Just having Unicode support does not help you a lot. What you should be looking for in the language is a complete framework from top to bottom that support multi-langual functionality. So the GUI supports rendering text either from top to boom, right to left, then boom to top. Then the rich text support and backwards compatibility with win32 API functions.
Web friendly depends on either you're focusing on either using commercial product off the shelf. This could be .net where you will need to purchase Microsoft's IDE and MSDN documentation to get the fullest out of the product. Without the MSDN documentation and the rich support and knowledge in the MSDN library you will be only hopping along slowly.
If your from the asia pacific region, you will want to be looking at other free alternatives. This includes Java for the programming language or PHP or even ruby on rails. Though the extent of those technologies and how far you can go with them really requires somebody specialized in those tool sets to respond.
So to sum it all up.
Just having UNI-Code friendly language is not the complete story.

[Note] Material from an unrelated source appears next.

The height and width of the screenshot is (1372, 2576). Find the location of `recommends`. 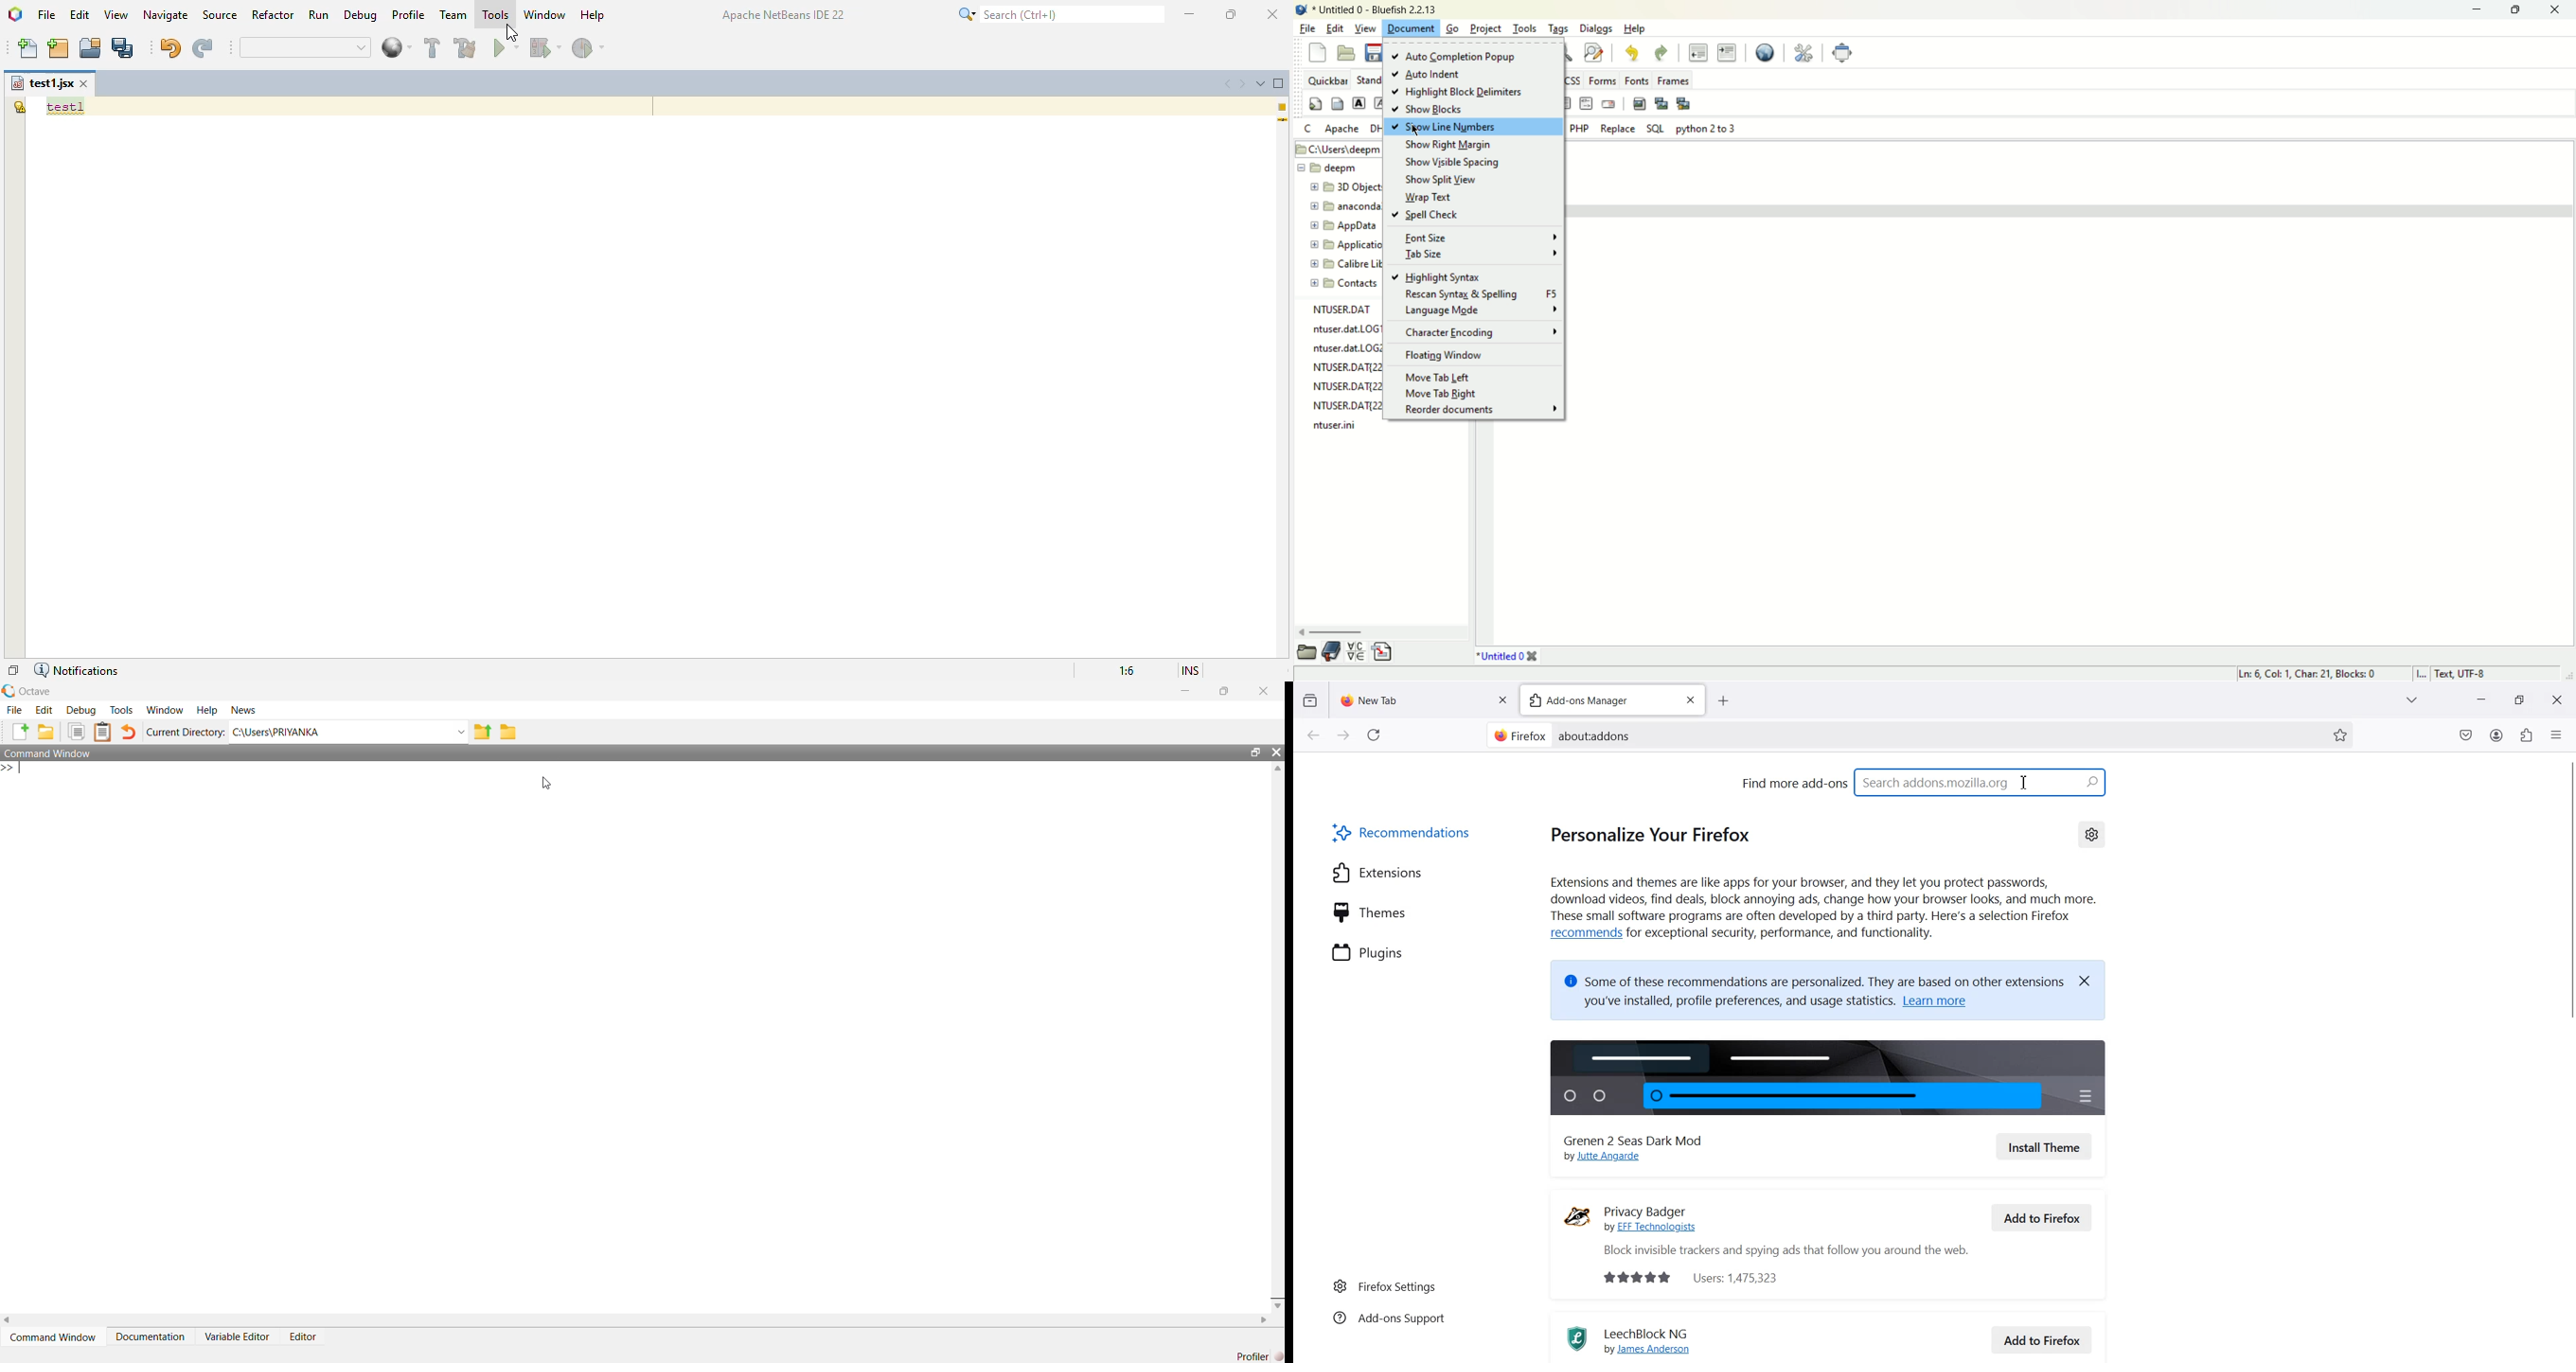

recommends is located at coordinates (1583, 933).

You need the framework to support this throughout the language or you will be constantly battling different 3rd party developers implimentations.
If you in the asia pacific and because of the bussiness over there and reducing price go with open source technologies this could be PHP or Ruby on rails. Alternativly if your in the Europe or UK, States your better off going and purchasing your developers Microsoft .net development platform and building your software on their technology stack.